The overnight bus down from Quito to the coast was a nightmare, the bus was too cramped, the driver a complete nutter and thus the chances of sleep were somewhere between slim and zero. So we arrived pretty knackered, but not to worry as the market diner was open so we enjoyed a full carne number and set off to find some cheap digs. Which we did...The Sol Inn a rustic number with a sandy floor, hammocks and a wobbly pool table. Perfect.I shared a room with Fabien and Kev and Claire took their own.
The nearby beach was certainly an attraction in it's own right - not for the pleasantness of the environment (dirty, loud and the sun wasn't out anyway) but for the fisherman's market. Hammerhead sharks, rays and barracuda being the big ticket items and all types of unfortunate marine life below them. The day's haul was so large it makes you wonder how there's anything left.
Having decided against The Galapagos Islands ($1500 minium) we were keen on visiting the nearby Isla Del Plata, which is billed as the poor man's Galapagos and had heard from Luis Garcia that the best way to visit was from slightly further up the coast, which is closer to the island and can be combined with whale watching en route. So we set off on the short distance up the coast via the Routa Del Sol (Route of Sun, even though there wasn't any) to the small village whose name escapes me. Alas our info was dud - you can only visit the Island from Puerto Lopez.
Although we were going to return to Puerto Lopez that eve, there were some agencies offering whale watching tours for pretty cheap so we decided to spend three hours taking one of these tours. We bundled into a 4 x 4 and were taken to the beach and onto a small fisherman's vessel. And I mean small. After 2 hours without a single sighting we were about to give up then....thar she blows! A couple of whales frolicking in the water....increadible sight! Our captain was afraid for his boat and didn't want to get too close...luckily his mate talked him into it and we had some good close up views. Amazing.
Back to Puerto Lopez and alas the Sol Inn was full so we booked in over the road instead. We were entertained one eve by an Ecuadorian dressed as a clown who bizarrely once lived in Penzance, Corwall. We found that most odd. That evening we arranged a tour for the following day, Fabien is a pretty good negotiator so we got a good discount. We set off early in the morning for the 2 hour journey across to the island with some more whale watching on the way...this time the little blighters were breaching right out and landing on their backs...what a sight! The Island itself involved a 2 hour walk from one end to the other, lots of tame birds (you are practically standing on them) with interesting names such as Blue and Red Footed Boobies. The coastline was pretty rugged, no seals or sealions to be seen unfortunately though. We did some snorkelling around a reef, OK but not as good as I have seen in Asia.

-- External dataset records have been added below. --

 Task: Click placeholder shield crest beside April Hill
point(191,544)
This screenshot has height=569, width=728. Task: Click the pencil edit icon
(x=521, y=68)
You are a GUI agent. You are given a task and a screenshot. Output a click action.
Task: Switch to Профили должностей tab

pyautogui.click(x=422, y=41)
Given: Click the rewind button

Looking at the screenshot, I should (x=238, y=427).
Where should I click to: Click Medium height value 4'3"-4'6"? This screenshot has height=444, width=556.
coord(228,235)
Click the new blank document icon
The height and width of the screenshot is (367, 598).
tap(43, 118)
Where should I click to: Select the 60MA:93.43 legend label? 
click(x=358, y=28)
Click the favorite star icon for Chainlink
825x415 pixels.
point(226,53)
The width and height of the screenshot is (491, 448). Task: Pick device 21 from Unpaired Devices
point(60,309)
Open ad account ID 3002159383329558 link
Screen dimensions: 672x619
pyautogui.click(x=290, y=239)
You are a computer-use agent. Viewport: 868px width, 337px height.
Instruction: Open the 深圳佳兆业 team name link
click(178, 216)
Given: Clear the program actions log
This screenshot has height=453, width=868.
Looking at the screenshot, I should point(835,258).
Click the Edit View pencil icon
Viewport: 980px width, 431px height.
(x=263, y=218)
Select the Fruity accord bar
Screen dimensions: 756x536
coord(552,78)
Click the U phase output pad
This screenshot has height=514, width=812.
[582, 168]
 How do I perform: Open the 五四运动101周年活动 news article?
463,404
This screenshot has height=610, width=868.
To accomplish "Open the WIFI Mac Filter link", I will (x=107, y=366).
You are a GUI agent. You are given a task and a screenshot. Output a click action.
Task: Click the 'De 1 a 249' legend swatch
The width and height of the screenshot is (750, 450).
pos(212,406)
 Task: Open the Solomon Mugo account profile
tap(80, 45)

As we had paid $20 for the national park entrance fee, which is valid for 5 days, we decided to stick around for a couple of days to check out some of the other natonal park locations. First up was Los Frailes Beach, a beautiful curved stretch of sand and for a change the sun was actually shining. Hallelujah! The following day we took a trek around the tropical dry forest, which apparently used to stretch from Colombia to Chile but now is at less than 1 pc of it's original size.
So a successful week exploring this section of the Ecuadorian coast, now back to Quito for what felt like the millionth time but what the hell it was rum night there again and time to say goodbye to Fabien who is heading down to Peru, whereas Kev, Claire and I are heading north to Colombia!